Por lo precedentemente señalado, resulta una consecuencia muy extrema, determinar que por el sólo hecho de no haberse promovido “oportunamente” o “en un primer momento” el conflicto de competencias, implique automáticamente una “aceptación tácita de la jurisdicción”, cuando ésta por definición es una cuestión de orden público, por lo tanto no está librada a la voluntad, acciones u omisiones de los justiciables, máxime cuando al respecto se tiene la garantía consagrada en el art. 122 de la CPE, en cuanto a la nulidad de los actos ejercidos sin jurisdicción ni competencia. Así, en términos de la jurisdicción ordinaria, únicamente la competencia es extensible por consentimiento expreso o tácito de partes en los casos previstos por ley, pero no en la jurisdicción propiamente dicha. Por lo que, resulta también desmedido, que se exija a los justiciables, especialmente a aquellos sometidos a la JIOC, que en virtud al principio de “lealtad procesal”, insten a las autoridades a quienes consideran competentes, a generar el conflicto de competencias jurisdiccionales, instituto respecto del cual, con bastante probabilidad tengan un total desconocimiento, máxime si en esta clase de jurisdicción no existe asesoramiento legal.
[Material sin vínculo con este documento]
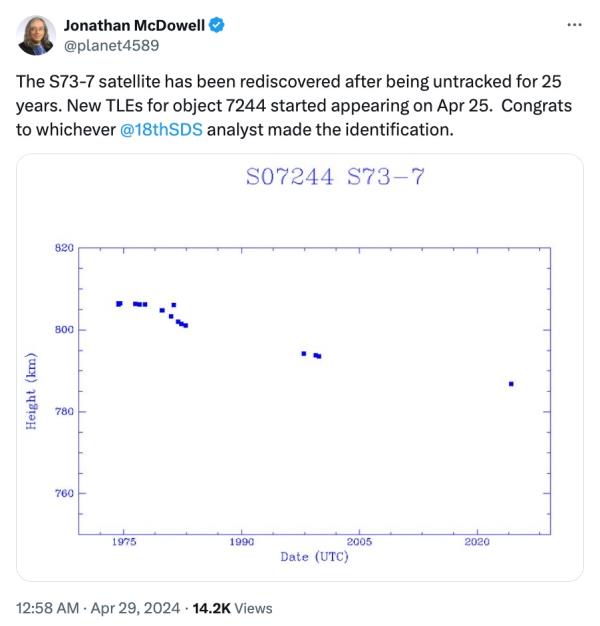This screenshot has height=626, width=600.
Task: Open Jonathan McDowell's profile avatar
Action: coord(37,34)
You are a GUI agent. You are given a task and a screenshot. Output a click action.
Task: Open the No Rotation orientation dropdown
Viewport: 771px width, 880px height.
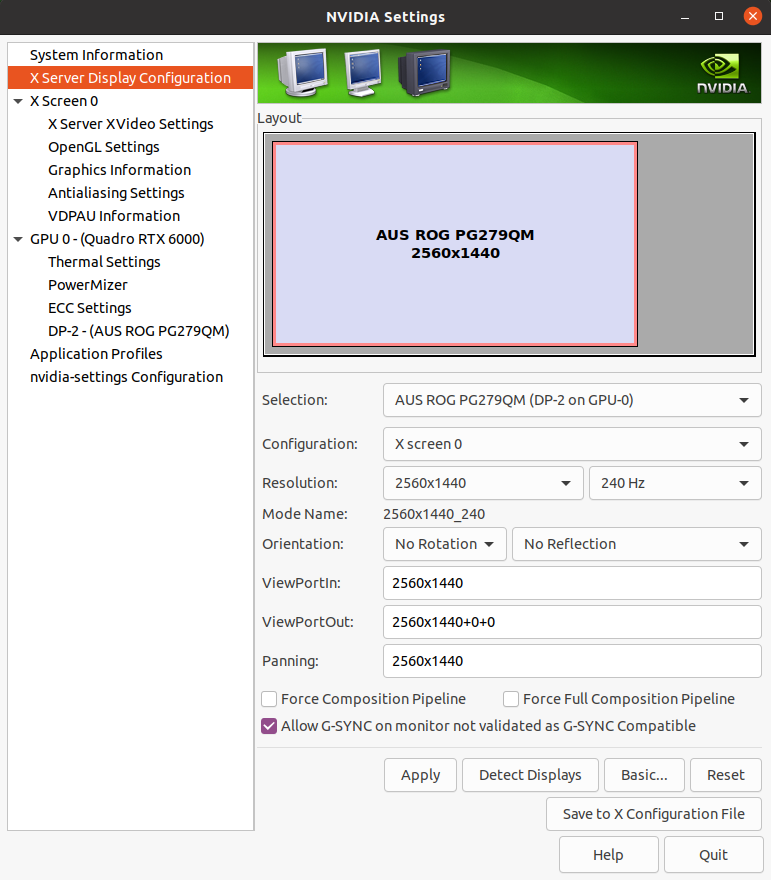444,544
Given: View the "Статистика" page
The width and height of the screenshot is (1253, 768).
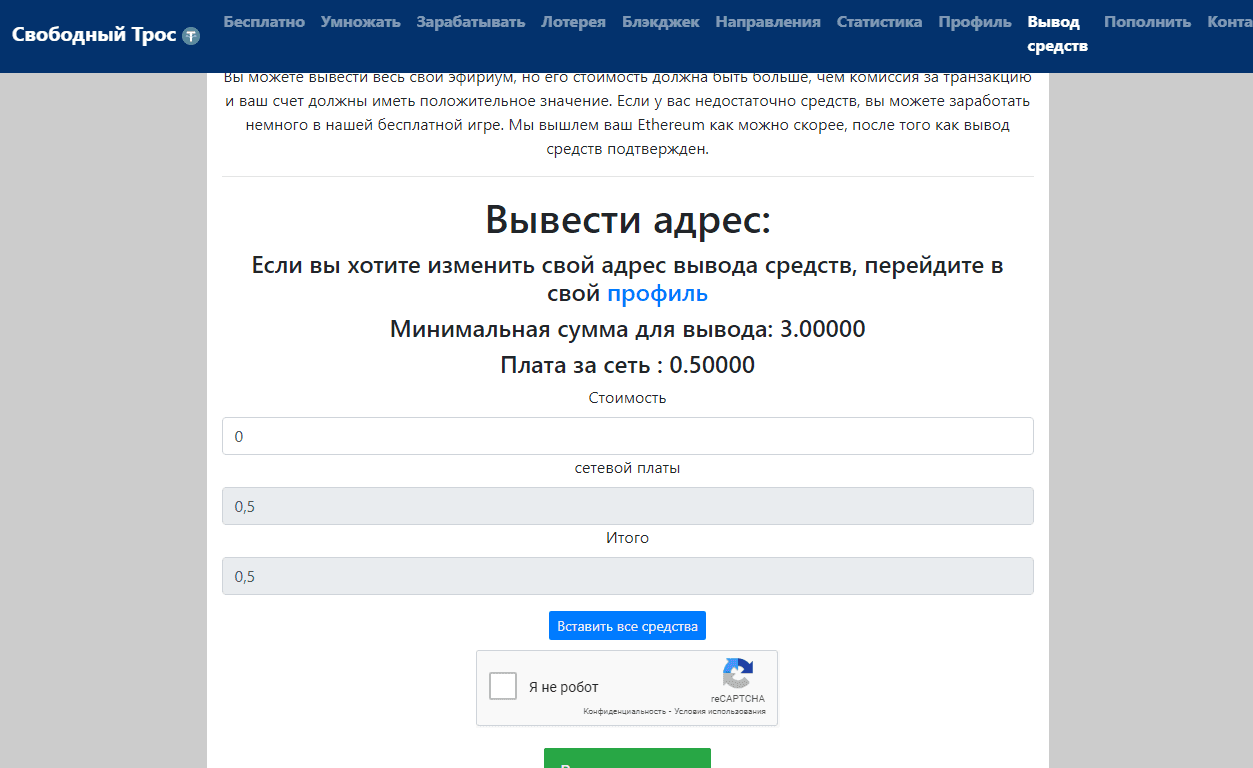Looking at the screenshot, I should pos(879,22).
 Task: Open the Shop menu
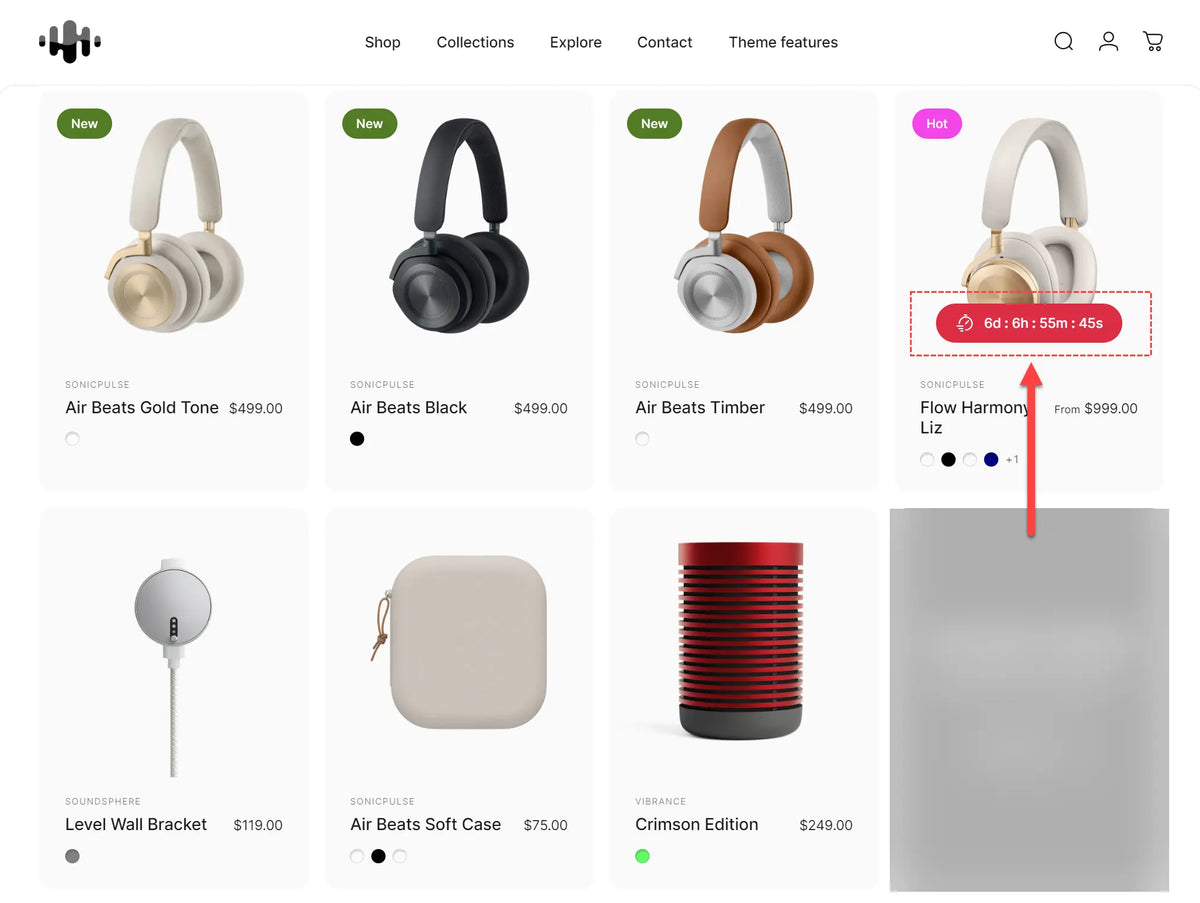click(x=383, y=42)
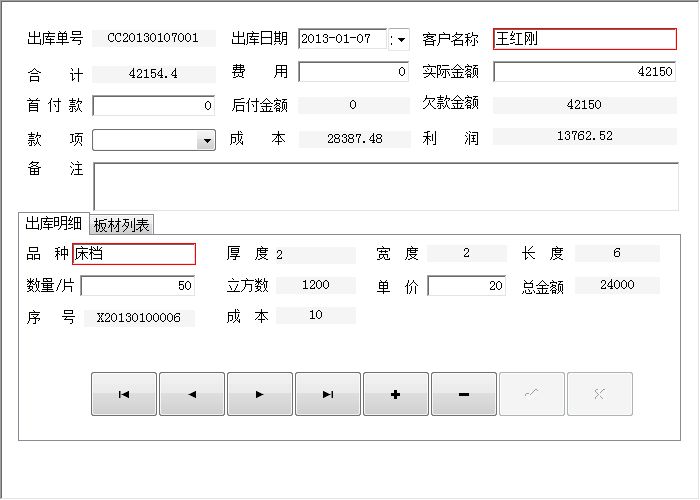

En todo caso, el presente conflicto de competencias jurisdiccionales, debió resolverse únicamente, analizando si en el caso, concurrían o no los ámbitos de vigencia personal, material y territorial que establece el art. 191.II de la CPE, para la JIOC, así como los parámetros que se señalan en la Ley de Deslinde Jurisdiccional, prescindiendo de cualquier criterio de “oportunidad” en el cual se sustenta, fundamentalmente, el fallo en cuestión.